═════ DATA FOR PROCESSING ═════

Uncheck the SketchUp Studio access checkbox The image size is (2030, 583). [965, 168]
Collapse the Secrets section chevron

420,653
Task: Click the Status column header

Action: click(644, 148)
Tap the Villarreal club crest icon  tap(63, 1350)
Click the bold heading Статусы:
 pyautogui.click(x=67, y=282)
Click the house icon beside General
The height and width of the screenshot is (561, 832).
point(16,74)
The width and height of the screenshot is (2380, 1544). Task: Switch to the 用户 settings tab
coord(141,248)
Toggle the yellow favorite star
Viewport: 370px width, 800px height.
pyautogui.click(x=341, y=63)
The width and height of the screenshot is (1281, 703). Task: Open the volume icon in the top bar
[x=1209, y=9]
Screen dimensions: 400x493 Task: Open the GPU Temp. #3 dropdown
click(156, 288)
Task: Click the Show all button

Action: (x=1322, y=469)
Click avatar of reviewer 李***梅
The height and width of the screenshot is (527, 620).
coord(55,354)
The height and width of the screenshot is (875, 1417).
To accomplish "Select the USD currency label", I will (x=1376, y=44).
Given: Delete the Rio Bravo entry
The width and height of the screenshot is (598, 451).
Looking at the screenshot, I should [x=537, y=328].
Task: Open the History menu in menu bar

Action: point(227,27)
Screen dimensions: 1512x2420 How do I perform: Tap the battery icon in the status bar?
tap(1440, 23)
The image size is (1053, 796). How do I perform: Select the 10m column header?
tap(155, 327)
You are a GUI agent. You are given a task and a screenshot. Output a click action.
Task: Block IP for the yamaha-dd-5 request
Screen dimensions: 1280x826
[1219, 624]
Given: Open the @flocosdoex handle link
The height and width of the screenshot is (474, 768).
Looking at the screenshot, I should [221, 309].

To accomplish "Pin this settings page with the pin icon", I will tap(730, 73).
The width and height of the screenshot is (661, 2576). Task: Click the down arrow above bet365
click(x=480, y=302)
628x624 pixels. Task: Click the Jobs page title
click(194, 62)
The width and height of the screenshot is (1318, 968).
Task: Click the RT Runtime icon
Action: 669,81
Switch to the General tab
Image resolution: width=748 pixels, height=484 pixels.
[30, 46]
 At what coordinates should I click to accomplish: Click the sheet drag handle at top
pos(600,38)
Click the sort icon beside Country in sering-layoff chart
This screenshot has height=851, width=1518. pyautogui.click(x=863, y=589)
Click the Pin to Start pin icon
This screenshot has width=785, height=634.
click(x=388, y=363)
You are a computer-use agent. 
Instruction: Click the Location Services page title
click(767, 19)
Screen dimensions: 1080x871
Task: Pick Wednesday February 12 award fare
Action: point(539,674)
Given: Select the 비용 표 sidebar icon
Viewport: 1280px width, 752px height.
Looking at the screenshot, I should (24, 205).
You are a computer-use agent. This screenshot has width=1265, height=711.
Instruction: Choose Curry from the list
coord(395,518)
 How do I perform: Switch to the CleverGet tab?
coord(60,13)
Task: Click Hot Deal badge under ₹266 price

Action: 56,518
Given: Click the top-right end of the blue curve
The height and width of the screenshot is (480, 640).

═════

| ABOUT THIS TASK |
No lines before the one containing "Instruction: Choose Curry from the list" belong in the answer; write out that line and each one after it exactly, through the end of the records.

| ANSWER BOX |
Instruction: Choose Curry from the list
coord(395,518)
 How do I perform: Switch to the CleverGet tab?
coord(60,13)
Task: Click Hot Deal badge under ₹266 price

Action: 56,518
Given: Click the top-right end of the blue curve
The height and width of the screenshot is (480, 640).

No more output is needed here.